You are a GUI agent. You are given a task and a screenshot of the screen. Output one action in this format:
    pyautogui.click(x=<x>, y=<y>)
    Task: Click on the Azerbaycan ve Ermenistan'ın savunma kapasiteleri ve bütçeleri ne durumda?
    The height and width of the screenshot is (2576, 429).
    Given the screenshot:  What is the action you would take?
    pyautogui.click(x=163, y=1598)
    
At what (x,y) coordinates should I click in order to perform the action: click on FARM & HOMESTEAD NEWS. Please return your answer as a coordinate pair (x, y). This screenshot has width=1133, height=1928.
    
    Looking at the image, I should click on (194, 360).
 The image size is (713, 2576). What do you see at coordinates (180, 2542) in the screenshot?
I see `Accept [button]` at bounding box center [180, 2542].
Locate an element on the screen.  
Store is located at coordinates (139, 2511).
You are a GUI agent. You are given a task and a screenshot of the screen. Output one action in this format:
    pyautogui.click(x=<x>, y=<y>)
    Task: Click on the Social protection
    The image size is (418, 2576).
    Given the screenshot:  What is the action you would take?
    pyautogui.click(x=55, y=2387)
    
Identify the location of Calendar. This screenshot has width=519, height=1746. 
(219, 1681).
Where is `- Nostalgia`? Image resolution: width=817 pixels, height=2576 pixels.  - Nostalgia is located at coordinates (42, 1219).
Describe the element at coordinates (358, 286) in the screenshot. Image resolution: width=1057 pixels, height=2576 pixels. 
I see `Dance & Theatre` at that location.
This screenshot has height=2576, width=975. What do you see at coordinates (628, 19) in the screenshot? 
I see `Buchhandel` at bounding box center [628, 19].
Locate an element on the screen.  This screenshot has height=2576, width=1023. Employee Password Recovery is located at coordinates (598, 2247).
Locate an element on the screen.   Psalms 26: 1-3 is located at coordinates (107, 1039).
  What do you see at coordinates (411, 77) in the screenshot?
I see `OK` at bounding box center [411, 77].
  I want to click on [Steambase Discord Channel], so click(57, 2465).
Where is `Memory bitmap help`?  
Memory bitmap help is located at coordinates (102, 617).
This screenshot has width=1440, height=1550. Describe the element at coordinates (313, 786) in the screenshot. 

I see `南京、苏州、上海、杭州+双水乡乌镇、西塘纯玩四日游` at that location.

What this task involves
Rewrite all of the lines above, putting "Find an element on the screen" wherever "Locate an element on the screen" appears and leaving everything else unchanged.

Output of the task
You are a GUI agent. You are given a task and a screenshot of the screen. Output one action in this format:
    pyautogui.click(x=<x>, y=<y>)
    Task: Click on the Azerbaycan ve Ermenistan'ın savunma kapasiteleri ve bütçeleri ne durumda?
    The height and width of the screenshot is (2576, 429).
    Given the screenshot:  What is the action you would take?
    pyautogui.click(x=163, y=1598)
    
At what (x,y) coordinates should I click in order to perform the action: click on FARM & HOMESTEAD NEWS. Please return your answer as a coordinate pair (x, y). This screenshot has width=1133, height=1928.
    
    Looking at the image, I should click on (194, 360).
 The image size is (713, 2576). What do you see at coordinates (180, 2542) in the screenshot?
I see `Accept [button]` at bounding box center [180, 2542].
Find an element on the screen.  
Store is located at coordinates (139, 2511).
You are a GUI agent. You are given a task and a screenshot of the screen. Output one action in this format:
    pyautogui.click(x=<x>, y=<y>)
    Task: Click on the Social protection
    The image size is (418, 2576).
    Given the screenshot:  What is the action you would take?
    pyautogui.click(x=55, y=2387)
    
Identify the location of Calendar. This screenshot has width=519, height=1746. 
(219, 1681).
Where is `- Nostalgia`? Image resolution: width=817 pixels, height=2576 pixels.  - Nostalgia is located at coordinates (42, 1219).
Describe the element at coordinates (358, 286) in the screenshot. Image resolution: width=1057 pixels, height=2576 pixels. 
I see `Dance & Theatre` at that location.
This screenshot has height=2576, width=975. What do you see at coordinates (628, 19) in the screenshot? 
I see `Buchhandel` at bounding box center [628, 19].
Find an element on the screen.  This screenshot has height=2576, width=1023. Employee Password Recovery is located at coordinates (598, 2247).
Find an element on the screen.   Psalms 26: 1-3 is located at coordinates (107, 1039).
  What do you see at coordinates (411, 77) in the screenshot?
I see `OK` at bounding box center [411, 77].
  I want to click on [Steambase Discord Channel], so click(57, 2465).
Where is `Memory bitmap help`?  
Memory bitmap help is located at coordinates (102, 617).
This screenshot has width=1440, height=1550. Describe the element at coordinates (313, 786) in the screenshot. 

I see `南京、苏州、上海、杭州+双水乡乌镇、西塘纯玩四日游` at that location.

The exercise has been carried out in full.